The PC version comes with a code to download the new expansion. The cool thing about it is that you can do it at any point in the game that you think you can handle it. It has its own little plot but adds a lot of play time to the game and when it is over you get to choose from a few different items, all which are the best that you will see in the game. I got the armor and it blew away every armor in the game. Money is pretty pointless; you don't have enough in the beginning and end up with way too much in the end. I only made a few purchases the whole time. In fact I ended the game with 9999999 credits and couldn't even get any more money.
The sound presents the game in a way that I have never before seen or heard. Take FEAR for example, since we mentioned that earlier. That game used and implemented surround sound a great deal, and it made the game what it is. I'm not trying to say that Mass Effect uses the surround sound in the same way, it uses its brilliant musical score, and its unique LFE bass effects to create a game that is a true multi-media event. The music is not only brilliant but it changes throughout the game not by zone but by what is happening in the game. The score is nothing short of a John Williams score and you can trust me on that.
The voiceovers are terrific, as would be expected with predecessors like the aforementioned. Seth Green does a cool job with Joker, of which just moved him up two more notches on the coolest people ever meter. We all know bad voiceovers can kill a good game, and good voiceovers can make a poor game better, but great voiceovers in a sensational game make it [Insert adjective here].
The graphics are intense. You need shader-module 3.0 just to play the game, not that that should be a problem if you've bought a current video card anytime in the last 2 years, but I was still impressed it required it. You can see why. The best way to describe shader 3.0 it is play Age of Conan, or Gears of War and toggle the shader 3.0 and you'll see how it adds the shiny or wet-metal effect to things it's hard to explain but I like it. You'll see the same zoom up on the faces during conversation as KOTOR and NWN2. The dialogue options are innovated here though. Instead of having a list of reply options, there is a reply wheel. Responses on the left side investigate and continue more conversation, and options to the right speed it along. See the Character Development subchapter for more on responses. Although typically I spend the most time in my reviews on the graphics, there is not too much more you can say about a game that was bank-rolled like this. The graphics are awesome and it does not compromise performance in the least.
Like the music and sound, the game is presented in a way that makes it feel truly epic in scope. The art design for some of the scenes, while graphically looking great, blows my mind at the creativity of it all. It reminds me of watching Star Wars or The Matrix for the first time; in fact, I wish they would make a movie as a sequel to this.

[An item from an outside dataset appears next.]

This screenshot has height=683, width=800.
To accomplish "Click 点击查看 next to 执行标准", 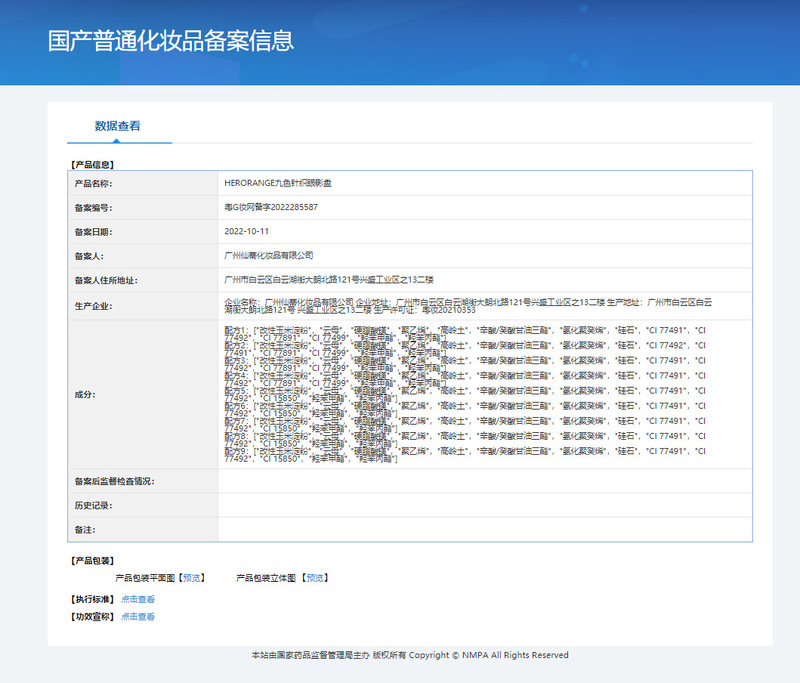I will pyautogui.click(x=138, y=599).
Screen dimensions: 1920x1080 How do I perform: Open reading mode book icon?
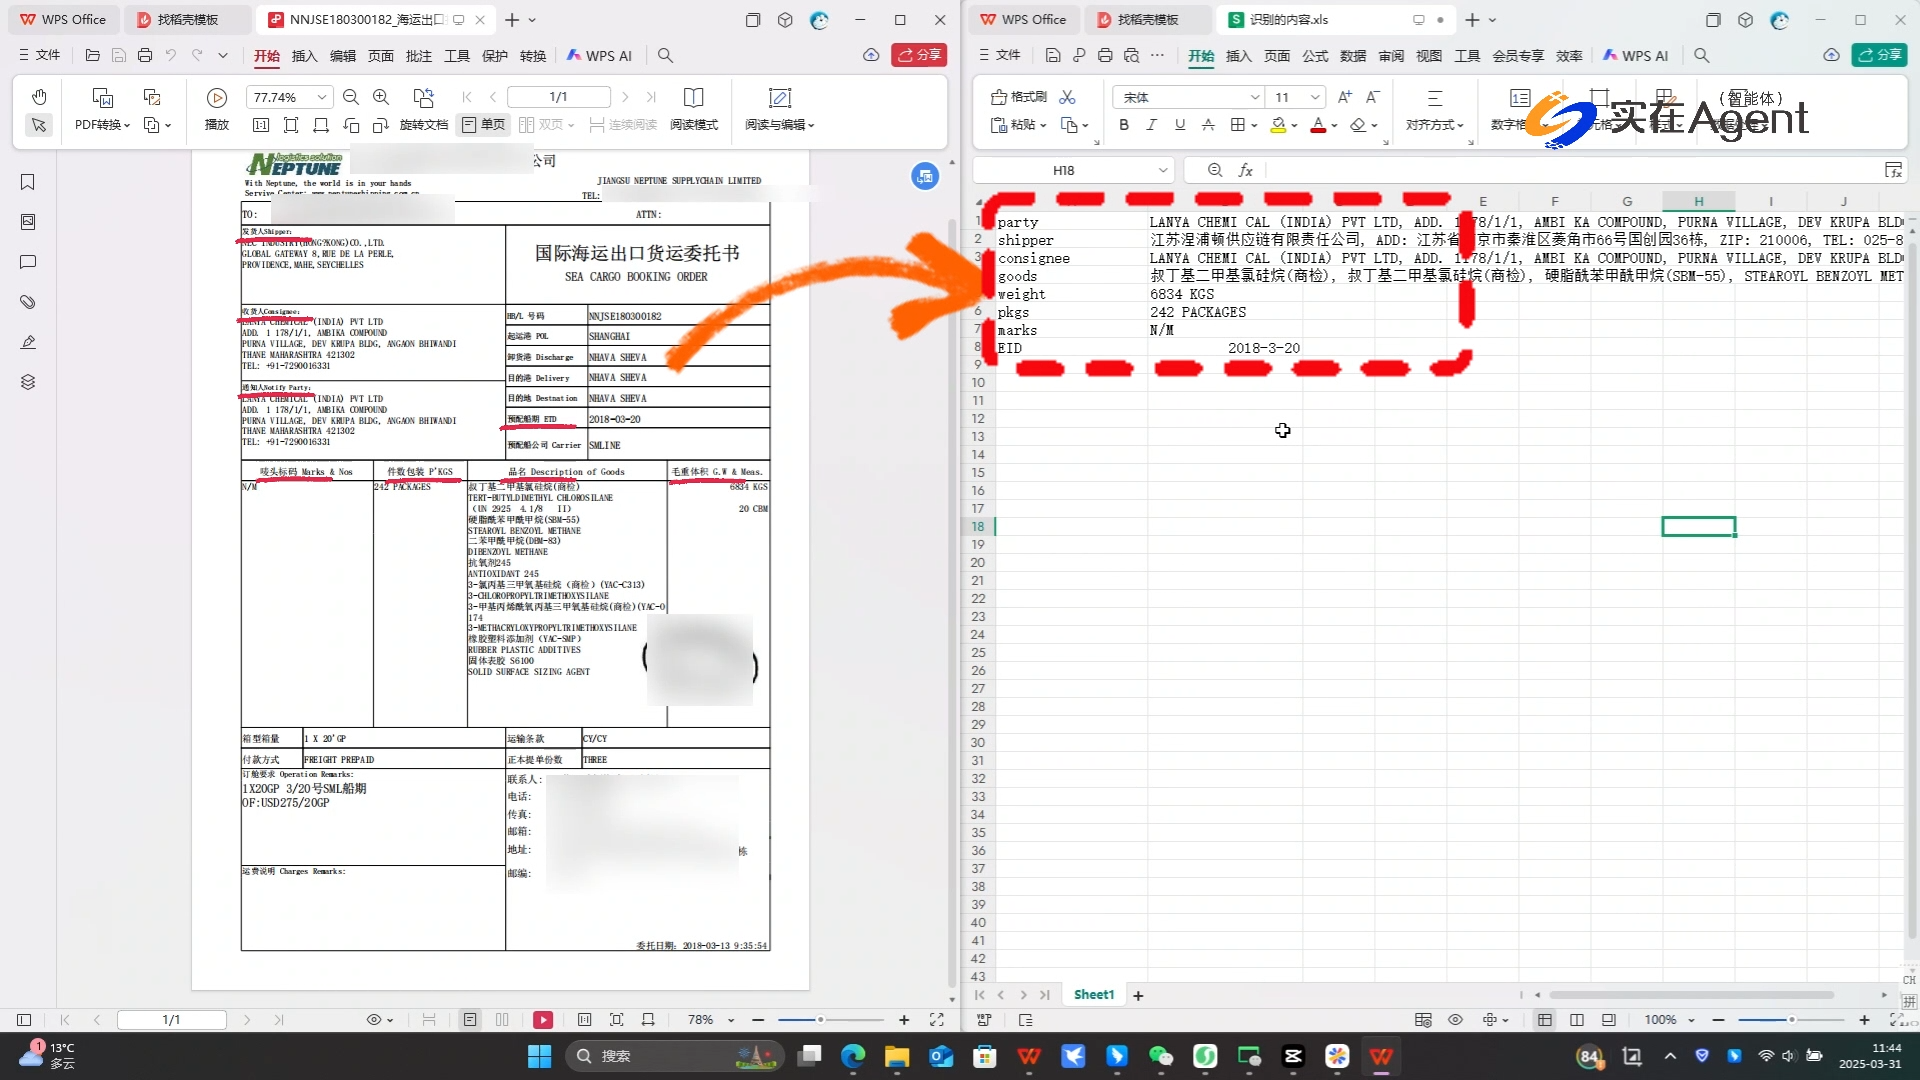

After playing Mass Effect it will be time for, what I call - a transitional game. That game you play after an absolutely amazing gaming experience, of which if it is anything short of spectacular will seem mediocre at best. It's really not fair to that game, but it never had a chance - the game that brings you back to reality of where the majority of gaming is really at. For my brother once, it was playing Fable after KOTOR. For me, one time, it was playing Half Life after FEAR. I hope that Mass Effect will have that effect on you.
I give this game a perfect 10/10. There is nothing more that should be expected out of a game, worth every penny.